New York Bans Cashless Stores

The New York City Council last week approved legislation that would force stores to accept cash as payment. If Mayor Bill de Blasio signs it, the city will be at the forefront of a growing movement to protect people without bank accounts.

“Consumers should have the right to choose if they want to pay in cash or not,” Councilman Ritchie Torres, the bill’s lead sponsor, told the New York Times. “We are reining in the excesses of the digital economy.”

Last year, according to data from the city, one in nine New York households didn’t have a bank account, and one in five were underbanked. Bronx households were twice as likely to not have a bank account than families in other boroughs.

Retailers like going cashless because it allows them to move people through lines quicker and is safer, reports Austin, Texas’s KVUE. Austin is also considering a ban on cashless establishments.

The Times reports that Mayor de Blasio supports “the intent” of the law but will review it before signing.

Chicago’s Loss of Its Black Population Tied to Inequality

A new report from the University of Illinois at Chicago finds that black population trends in America’s third-largest city are correlated with racial inequities in the city, WBEZ reports.

In short, the report says, “When inequality in Chicago was lower than many Southern cities during the mid-20th century, black migration to Chicago was very high. After 1980, however, racial inequality in Chicago became worse, both compared to historical levels within Chicago and in relation to other cities. At this point, Chicago’s black population started to decline.”

The report doesn’t answer the question of whether black people are being forced out or choosing to move to pursue other opportunities. But it does note that when black people leave Chicago, they’re more likely moving to a place with higher unemployment and lower wages than places where white people leaving Chicago choose to move.

Amazon Workers Demand Their Company Do More on Climate Change

More than 350 Amazon employees signed their names to an open letter to the company this week demanding that Amazon do more to address climate change.

The move, the Washington Post reports, is a direct violation of Amazon’s rule that prohibits employees from commenting on its business practices without clearing it with an executive.

Employees said that while Amazon should be commended for decisions such as purchasing 100,000 electric delivery vans, the logistics and e-commerce giant has a responsibility to do so much more. Employees took special issue with Amazon’s contracts with the oil and gas industries, which use Amazon’s cloud computing platform to aid extraction efforts.

In October 2019, two Amazon employees told the Post that they were concerned about Amazon’s contributions to climate change. Within a few weeks, both were warned that speaking out again would lead to their firing.
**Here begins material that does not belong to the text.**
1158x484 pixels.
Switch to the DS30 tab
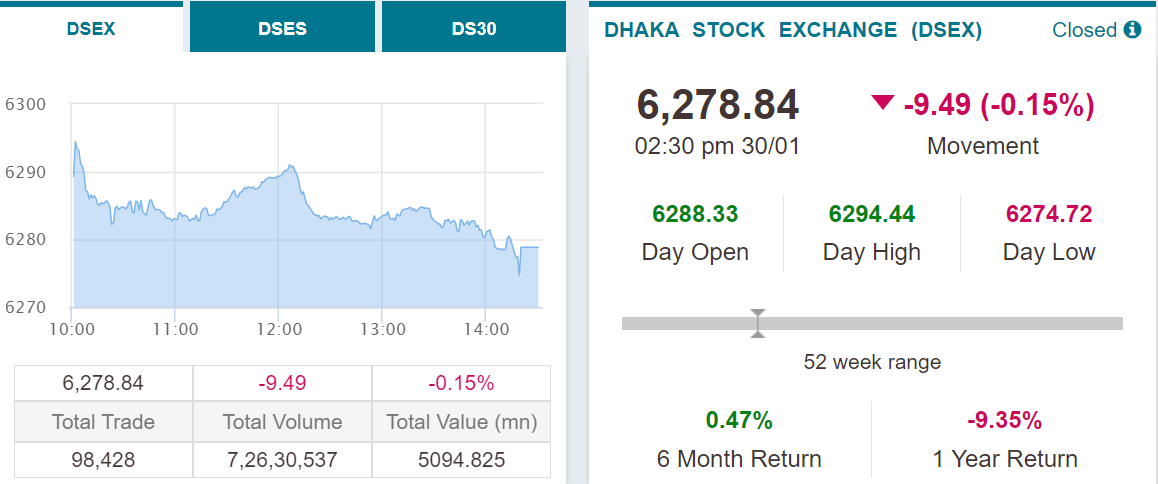[473, 29]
Amazon Employees for Climate Justice, a group of workers organizing around the company’s carbon footprint, solicited the quotes for the new letter. The 356 employees that are speaking out publicly now believe that they are “break[ing] the communications policy so prolifically that it is unenforceable,” according to an email that was sent by Amazon Employees for Climate Justice to solicit quotes.

“While all employees are welcome to engage constructively with any of the many teams inside Amazon that work on sustainability and other topics, we do enforce our external communications policy and will not allow employees to publicly disparage or misrepresent the company or the hard work of their colleagues who are developing solutions to these hard problems,” company spokesman Drew Herdener said in a statement to the Post.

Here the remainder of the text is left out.